Nursing shortage leaves Kansas vulnerable, does government need to act?

Kansas

(AP Photo/Daniel Cole)

Topeka (KSNT) – Staffing shortages are affecting care, and right now hospitals are desperate to retain the staff that is necessary to take care of a surging population of unvaccinated hospitalizations that are crippling Kansas health care.

In a meeting of 18 chief medical officers and infectious disease doctors Wednesday morning on Zoom, the group was not shy about communicating frustration over what is being called nurse poaching from other states and the inevitable necessity for an “emergency declaration” from the governor.

The governor responded to the calls for something to be done with a statement from a spokesperson:

“As COVID-19 cases have increased, Governor Kelly has closely assessed hospital capacity across Kansas. She and her staff have been in regular communication with health care leaders to determine actions the state can take to alleviate the issues at our hospitals stemming from the latest COVID-19 surge. The Governor is reviewing both short-term measures that can be implemented, as well as longer-term solutions that will require partnership with the legislature,” a spokesperson for the governor told KSNT.

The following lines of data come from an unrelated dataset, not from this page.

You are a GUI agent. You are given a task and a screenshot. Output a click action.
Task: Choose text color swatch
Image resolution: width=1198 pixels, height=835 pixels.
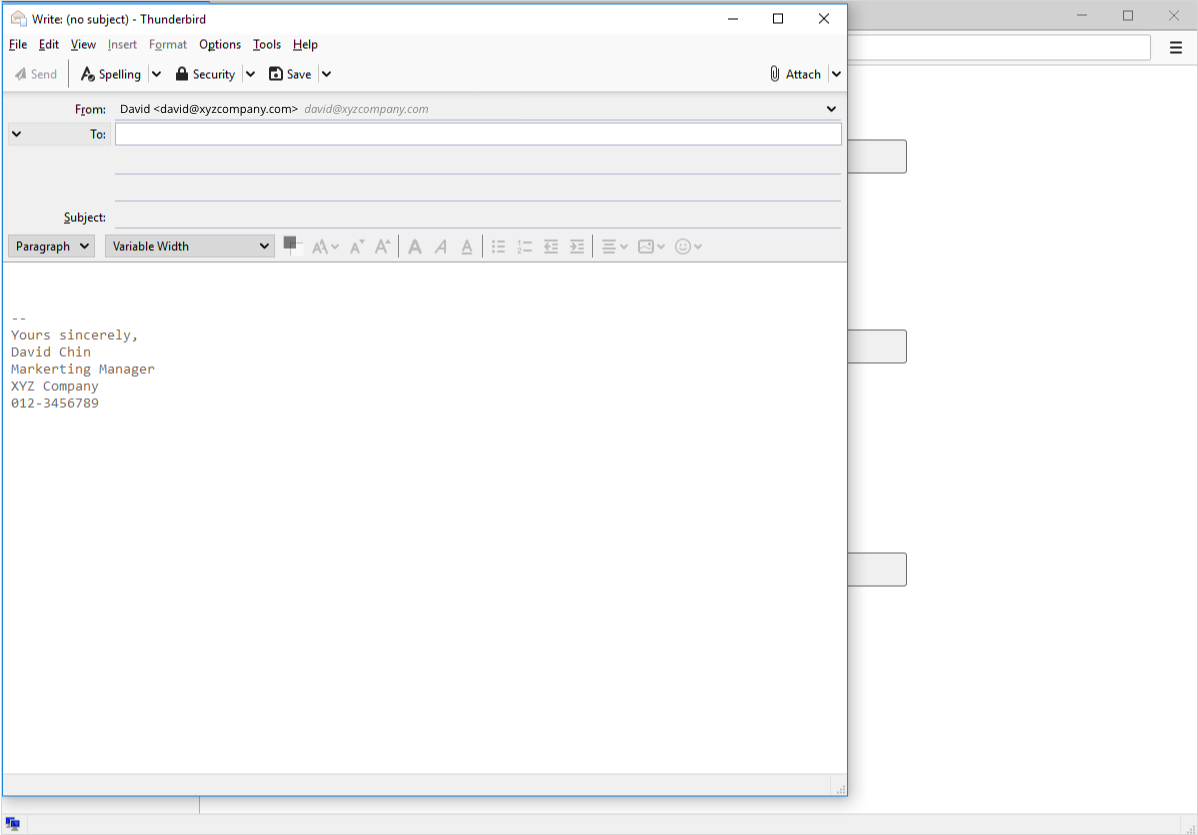[290, 243]
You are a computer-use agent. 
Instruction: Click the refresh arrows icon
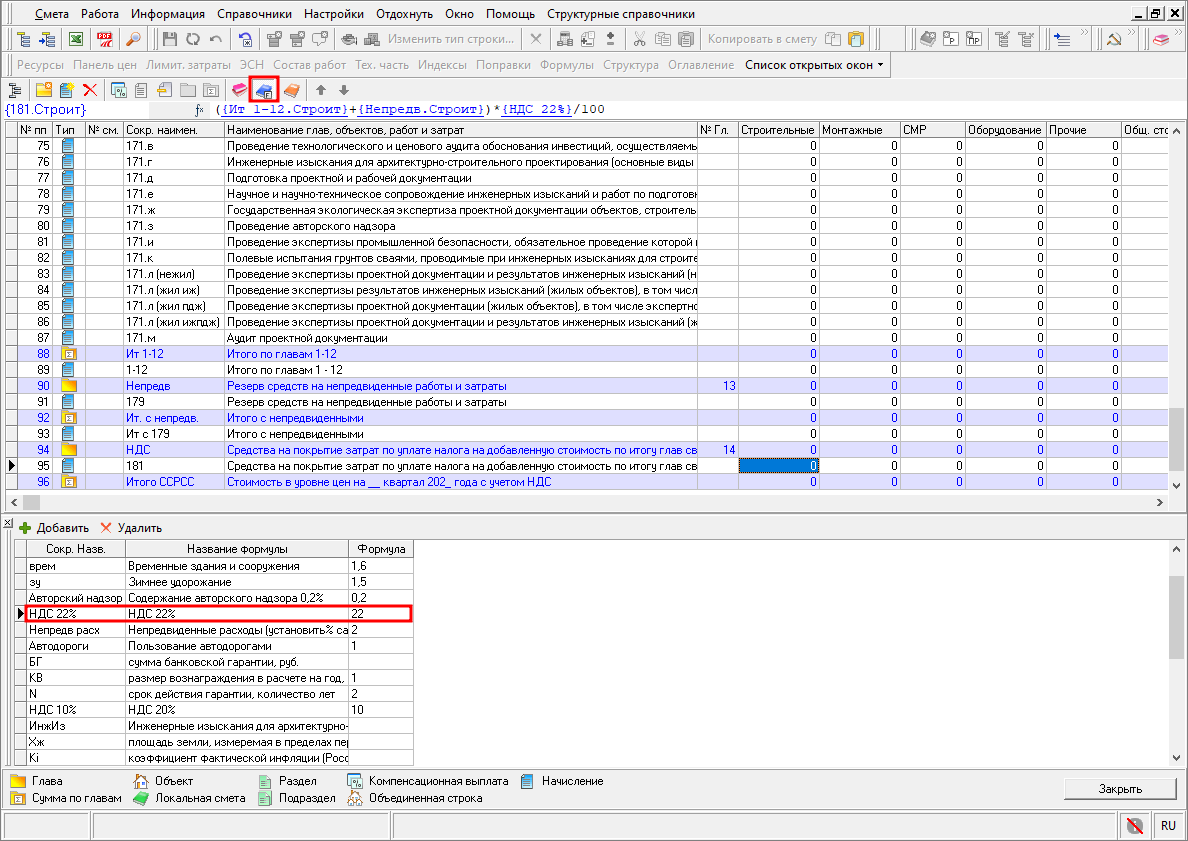coord(192,39)
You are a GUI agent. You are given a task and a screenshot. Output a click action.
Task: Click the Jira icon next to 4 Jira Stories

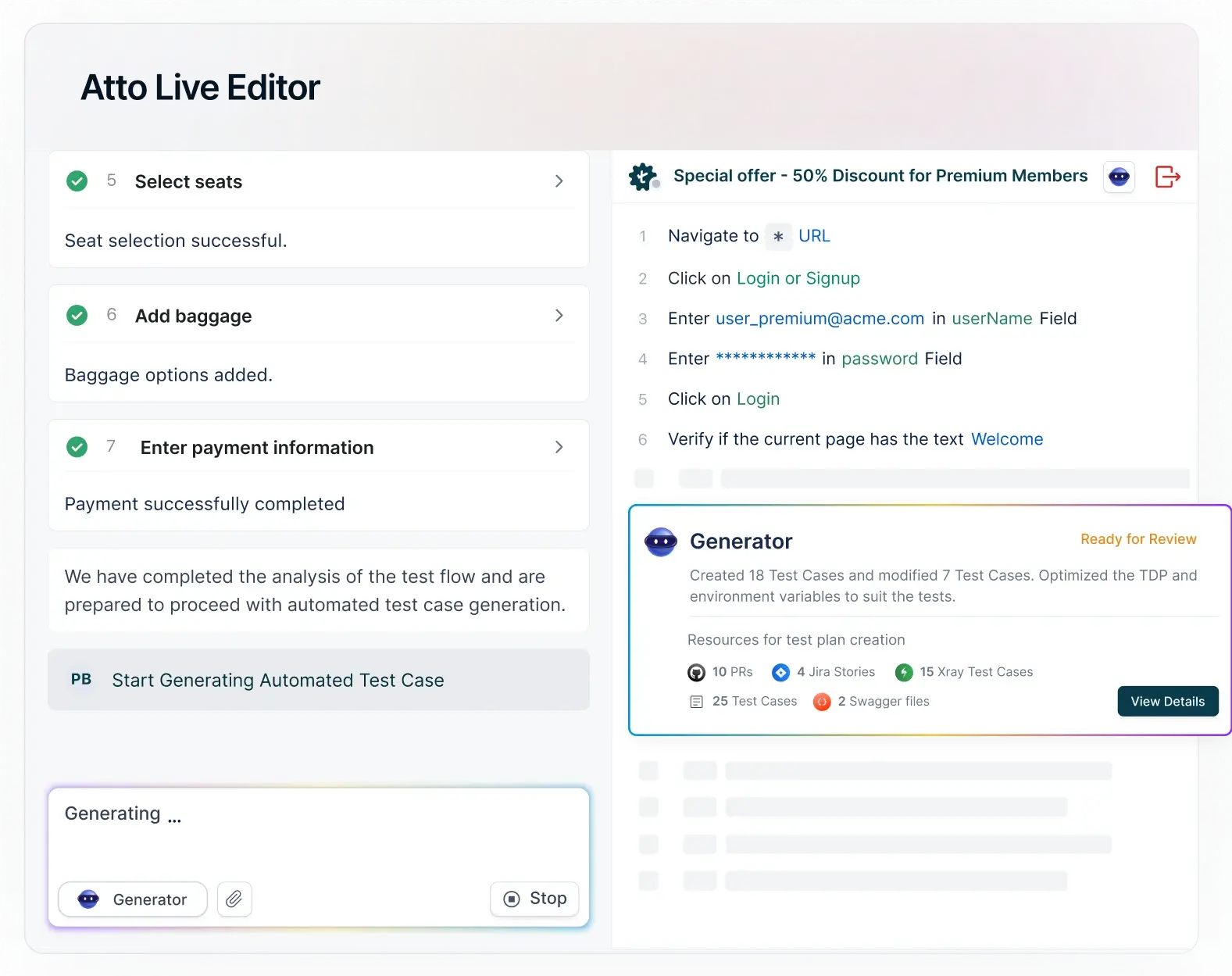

HCA Midwest Health’s Chief Medical Officer Kimberly Megow is concerned that “emergency rooms are gridlocked and the numbers are growing vertically.”

“The sickest, by and large, are unvaccinated,” Megow said. “We are seeing the highest number of COVID patients but also staffing shortages.”

Several of the doctors during the Zoom conference said an emergency declaration may be needed to get hospitals through the pandemic and the staffing shortages.

“We are going to run out of Greek alphabet numbers before we run out of COVID,” James Alexander, Chief Medical Officer/Regional Medical Director for Centura told the group.